The cure is actually very simple, use a flag or lens hood to prevent off axis light from entering the lens. This is best practice anyway.

So what’s going on, why does it happen?sony-grid-artefact-explained More info on CMOS sensor grid artefacts.

When white light falls on a bayer sensor it passes through color filters before hitting the pixel that measures the light level. The color filters are slightly above the pixels. For white light the amount of light that passes through each color filter is different.  I don’t know the actual ratios of the different colors, it will vary from sensor to sensor, but green is the predominant color with red and blue being considerably lower, I’ve used some made up values to illustrate what is going on, these are not the true values, but should illustrate the point.

In the illustration above when the blue pixel see’s 10%, green see 70% and red 20%, after processing the output would be white. If the light falling on the sensor is on axis, ie coming directly, straight through the lens then everything is fine.

But if somehow the light falls on the sensor off axis at an oblique angle then it is possible that the light that passes through the blue filter may fall on the green pixel, or the light from the green filter may fall on the red pixel etc. So instead of nice white light the sensor pixels would think they are seeing light with an unusually high red and blue component. If you viewed the image pixel for pixel it would have very bright red pixels, bright blue pixels and dark green pixels. When combined together instead of white you would get Pink or Blue. This is the kind of pattern that can result in the grid type artefact seen on many CMOS bayer sensors when there are problems with off axis light.

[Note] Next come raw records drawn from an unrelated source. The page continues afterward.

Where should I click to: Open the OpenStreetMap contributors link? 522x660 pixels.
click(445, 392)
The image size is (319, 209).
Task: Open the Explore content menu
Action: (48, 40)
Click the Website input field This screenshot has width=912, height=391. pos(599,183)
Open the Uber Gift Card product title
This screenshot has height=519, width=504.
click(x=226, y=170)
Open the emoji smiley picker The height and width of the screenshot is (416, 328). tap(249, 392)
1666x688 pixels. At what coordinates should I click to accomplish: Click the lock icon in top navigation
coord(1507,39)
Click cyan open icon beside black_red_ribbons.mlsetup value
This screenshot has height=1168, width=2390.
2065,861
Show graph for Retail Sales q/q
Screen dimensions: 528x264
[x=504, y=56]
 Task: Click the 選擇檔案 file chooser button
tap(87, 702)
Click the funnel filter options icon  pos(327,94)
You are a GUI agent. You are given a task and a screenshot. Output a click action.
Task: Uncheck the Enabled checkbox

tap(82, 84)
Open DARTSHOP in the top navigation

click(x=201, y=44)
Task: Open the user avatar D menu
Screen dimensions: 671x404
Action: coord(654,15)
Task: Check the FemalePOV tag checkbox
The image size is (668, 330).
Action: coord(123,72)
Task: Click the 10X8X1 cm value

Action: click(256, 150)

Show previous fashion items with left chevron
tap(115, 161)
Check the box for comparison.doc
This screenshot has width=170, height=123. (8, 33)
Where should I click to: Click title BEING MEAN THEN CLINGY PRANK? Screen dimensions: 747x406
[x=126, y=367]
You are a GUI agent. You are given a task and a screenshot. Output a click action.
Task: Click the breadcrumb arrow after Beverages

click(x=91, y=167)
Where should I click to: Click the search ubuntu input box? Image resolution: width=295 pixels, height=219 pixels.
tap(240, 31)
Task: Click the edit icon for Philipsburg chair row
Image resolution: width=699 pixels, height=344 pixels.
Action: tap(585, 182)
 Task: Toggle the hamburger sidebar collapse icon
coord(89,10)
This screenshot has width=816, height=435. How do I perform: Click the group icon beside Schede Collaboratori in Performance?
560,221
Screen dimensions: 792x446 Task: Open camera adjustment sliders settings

This is a very rare problem and only occurs in certain circumstances. But when it does occur it can spoil an otherwise good shot. It happens more with full frame lenses than with lenses designed for super 35mm or APSC and wide angles tend to be the biggest offenders as their wide Field of View  (FoV) allows light to enter the optical path at acute angles. It’s a problem with DSLR lenses designed for large 4:3 shaped sensors rather than the various wide screen format that we shoot video in today. All that extra light above and below the desired widescreen frame, if it isn’t prevented from entering the lens has to go somewhere. Unfortunately once it enters the cameras optical path it can be reflected off things like the very edge of the optical low pass filter, the ND filters or the face of the sensor itself.

The cure is very simple and should be standard practice anyway. Use a sun shade, matte box or other flag to prevent light from out of the frame entering the lens. This will prevent this problem from happening and it will also reduce flare and maximise contrast. Those expensive matte boxes that we all like to dress up our cameras with really can help when used and adjusted correctly.

I have found that adding a simple mask in front of the lens or using a matte box such as any of the Vocas matte boxes with eyebrows will eliminate the issue. Many matte boxes will have the ability to be fitted with a 16:9 or 2.40:1 mask ( also know as Mattes hence the name Matte Box) ahead of the filter trays. It’s one of the key reason why Matte Boxes were developed.

IMG_1022 More info on CMOS sensor grid artefacts.
Note the clamp inside the hood for holding a mask in front of the filters on this Vocas MB216 Matte Box. Not also how the Matte Box’s aperture is 16:9 rather than square to help cut out of frame light.

SMB-1_mpa_04-1024x576 More info on CMOS sensor grid artefacts.
Arri Matte Box with Matte selection.

You should also try to make sure the size of the matte box you use is appropriate to the FOV of the lenses that you are using. An excessively large Matte Box isn’t going to cut as much light as a correctly sized one.  I made a number of screw on masks for my lenses by taking a clear glass or UV filter and adding a couple of strips of black electrical tape to the rear of the filter to produce a mask for the top and bottom of the lens. With zoom lenses if you make this mask such that it can’t be seen in the shot at the wide end the mask is effective throughout the entire zoom range.

f5-f55-mask More info on CMOS sensor grid artefacts.

Many cinema lenses include a mask for 17:9 or a similar wide screen aperture inside the lens.